18 August 2014

When You Can Measure Summer Between Your Fingers

Fireweed Blossoms.

In Alaska, they said when the Fireweed blossoms bloom all the way to the top, summer is over.

I blanched.

You mean I can spread my fingers apart wide enough to measure those buds, the ones just above the full booms on each stock, and I can fit summer right between my thumb and index finger?  And just like that it's over?

I could hardly breathe at the thought of summer passing right through my fingers that way.


Maybe my heart is adjusting to this land of perpetual summer, where January looks more like an Alaskan summer than any winter I've ever met, faster than I thought it would.


Pioneer Peak.

But here in South Texas today with a high of 98F, we've had a cooler day (anything below a triple digit high is not so bad this time of year), and I'm missing those cool Alaskan summer days.

I think of Pioneer Peak, the one Grandpa says is right in the way of a good view.  I think of what it was like to go running and have the air cool me down as I passed through it.  I think of that afternoon weeding the dahlias the warm sunshine and how I looked up at that Pioneer Peak and thought I could live through all kinds of winter to experience summer days like this.

Pioneer Peak, left.  The Butte, that small little 900-foot mound bottom right.

When we'd go climb the Butte, we'd walk right past the man stacking fire wood to sell.  He had twenty cords of it or so, he guessed.

And firewood?

Oh, how I love a good wood stove, and warming up around it.  But you just don't get that kind of thing in South Texas.  

No ice storm power outages when your mom cooks the gluten steaks on a pan on that wood stove top.  No prime pleasure of sweeping those wood crumbs and bark chips off the brick for a perfect Sabbath hearth.  No trips to the woods in the summer to help cut your winter heat and then cool off in the cold Idaho lake.


I remember looking at a map nearly a year ago.  It showed when you could see the best fall colors throughout North America.  I followed the map right down to my new home, looked at the color, found the map key, looked for the dates.

"Never."

I love fall.  I love apple season.  I love the smell of the season's change, when I can tell it smells like school's about to start.

I hadn't thought about ever living in a place where those things would be foreign, and while I traveled, I found myself missing those things more than I expected to.


Yet coming home to this south land where it's hot, where the seasons don't change much, and even where there's no thrill of the first snow of a new winter, I couldn't help reveling in it all, in the knowing I'd be starting my tomato seeds right then and there, hoping for a December crop.

Yes, you read that right.  A. December. Crop.

Of tomatoes.

And all kinds of other crops, too, because if tomatoes can make it through the winter outside, so can a lot of other delightful things.  Like the neighbor's flowerbed full of Amaryllis, for example.

Some things are still too strange for me to grasp, I'll admit.

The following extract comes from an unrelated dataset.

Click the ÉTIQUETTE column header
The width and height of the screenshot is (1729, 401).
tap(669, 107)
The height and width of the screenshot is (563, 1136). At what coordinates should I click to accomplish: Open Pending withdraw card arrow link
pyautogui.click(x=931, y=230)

I've wondered many times if I could ever move back to a land of winter, and not have something die inside from the cold-hearted reduction from two or three gardening seasons to one.  

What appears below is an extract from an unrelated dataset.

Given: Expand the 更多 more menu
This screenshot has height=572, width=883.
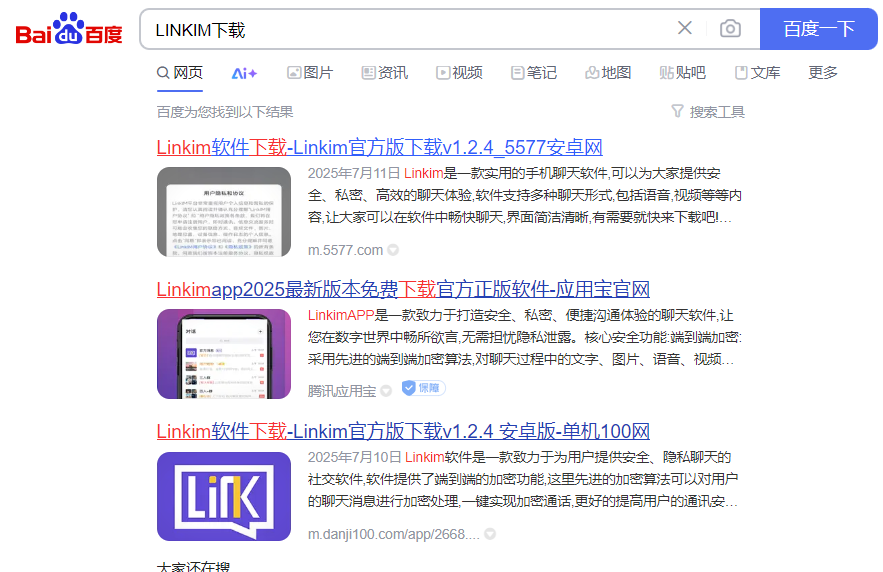Looking at the screenshot, I should point(823,73).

Now that I've bounced back into the other world for a few weeks and come down south to home again, I think I'd just have parts of my heart in more than one place, like I do now.  Part of me missing the one, while fully delighting in the other.

Because I don't think you can experience the land of mangoes and cactus fruits and fresh papayas and year-round gardens and not have those things planted right there in your heart, right beside the place that will always be reserved for the wonder of a pine cone in autumn, or the winter's first snowflakes.

3 comments:

  1. That's a beautiful post! Now you know just a little bit how an expatriate feels. But it's just a little because while the geographical changes are HUGE for you with this move and there are MANY cultural changes, it's still the same (HUGE) country. But moving from one country to another is tougher. Something to contend with every moment of every day for the rest of your life (and if I were to go back now, it would be the same, sigh...).

    I can bear/stand the winter now, but I still don't like the Fall. For a while in the first few years I did like it, it was so pretty! But then, I don't know, maybe 8-10 years in I began to dislike it. The red was no longer pretty, but an evil fire that would take all the joy (green) from the world. Sigh... Maybe I'll get over it, but it almost physically hurts to not see green for 6-7 months in a row. And it's hard to go to Brazil in the middle of winter.

    I still miss the fruit (supermarkets abounding with fruit year round notwithstanding).

    Welcome to some of my world!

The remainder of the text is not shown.